Ana Carolina Christovão, a researcher at the Metropolis Observatory, presented her study, “Neighborhood Matters: A Study on Educational Inequality in Morro do Cantagalo.” Christovão concluded that it is no longer possible to expect students to arrive in class, sit in their chairs, and be ready to absorb information that frequently has little to do with their realities. “We must think about the real student,” she said.
Following the talk, discussion was opened to the public, and one audience member asked about the use of language from the periphery. Professor Patrícia Elaine responded that Brazil has adopted the highest-brow version of the Portuguese language as its standard language, something that ends up restricting peripheral communities that do not typically adopt that norm.
Panel #2: Effects of Urban Violence on Favela Public Schools
The topic of the second panel was “The Effects of Urban Violence on Public Schools in Favelas.” Coordinated by professor Letícia de Luna Freire, the panel featured four speakers: Edson Diniz of PUC-Rio and the Maré Development Networks NGO, Marcos Veríssimo of the Fluminense Federal University (UFF), Rosana Muniz (a Rio city public school teacher), and Eduardo Ribero (UERJ).
On the panel, Edson Diniz, Director of Maré Development Networks, began his presentation with an affirmation of the importance of the day’s actions in the current political moment of attacks on universities. For Diniz, the topic of teacher training is rarely debated, even though professional teachers are generally trained to work in a reality that does not exist.

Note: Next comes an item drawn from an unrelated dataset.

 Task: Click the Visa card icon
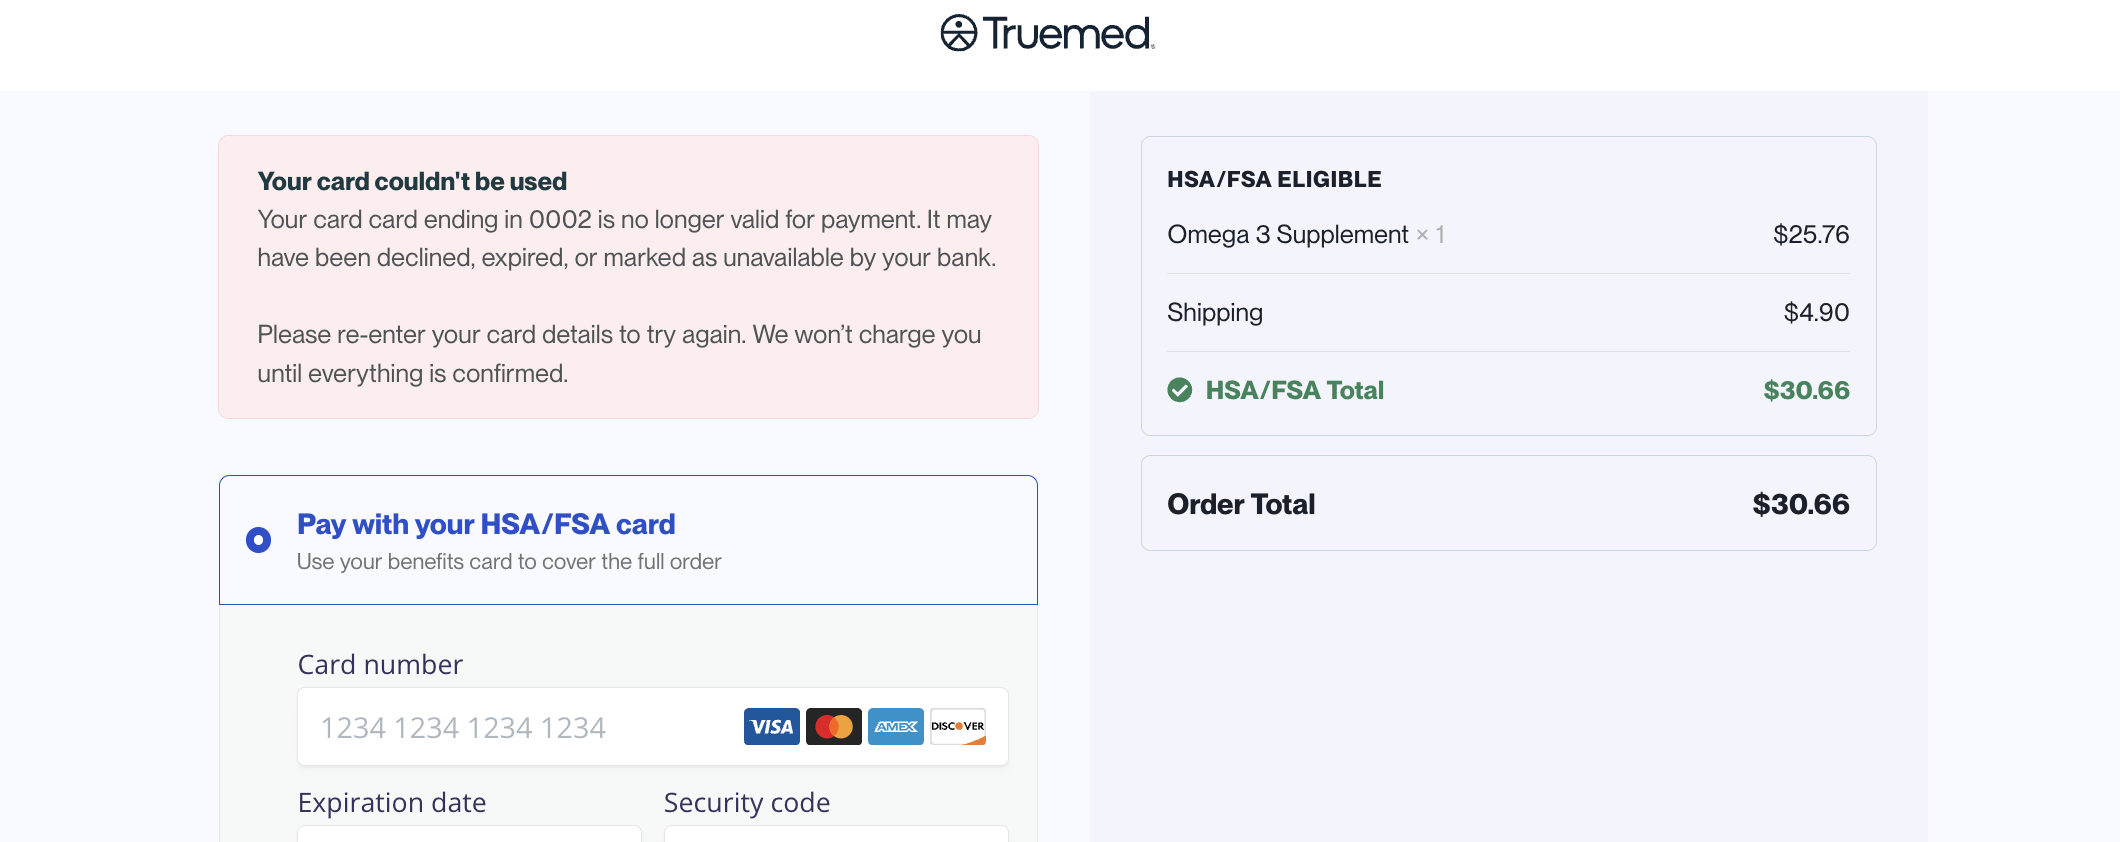click(x=771, y=727)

Presenting an overview of the educational reality in the North Zone favelas of Complexo da Maré, which include 46 public schools, Diniz explained the paradoxical nature of the numbers: while Maré contains the greatest number of schools for any grouping of favelas in Brazil, it also had, in 2017 alone, 84 instances of armed conflict, resulting in the loss of 35 school days for 16,000 students. With these data in mind, Diniz questioned how students and teachers could possibly be expected to return to classes as normal on the day after a police operation.

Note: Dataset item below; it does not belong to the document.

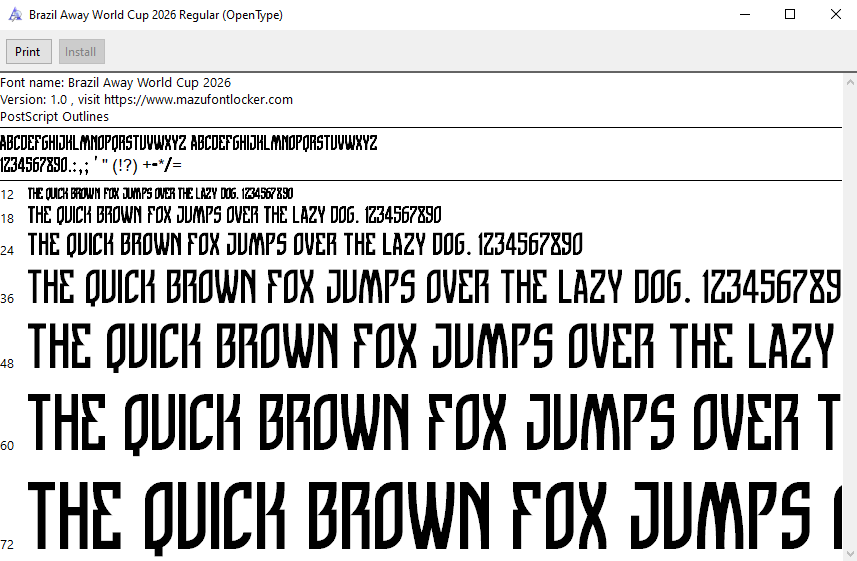Click the Print button
The height and width of the screenshot is (561, 857).
click(28, 52)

Diniz spoke to the necessity of schools both integrating themselves into communities and the surrounding territory and beginning to direct and question public security policy in the favelas. “My dream is an intercultural school, where all students’ cultural manifestations are respected,” he concluded.
Rounding out the panel was Rosana Muniz, a teacher in the Rio de Janeiro municipal network, based in the Complexo do Chapadão, in the city’s North Zone. She noted that, above all, debates should direct their focus to the territory-school-family relationship. Both in her research study, “Narratives of Violence in the Daily Life of Schools of the Peripheries,” and in her daily work as a teacher, Muniz monitors children’s domestic routines. Worrisome, to her, is the way school is still strongly associated with “homework.” “You have to do your homework! But in what home?” she asked.
The day’s participants also recommended the mini-documentary Morri na Maré (I Died in Maré), by Maria Naudascher and Patrick Vanier.
Thábara Garcia is a resident of Magé, a teacher, and a member of the Roda de Mulheres da Baixada collective.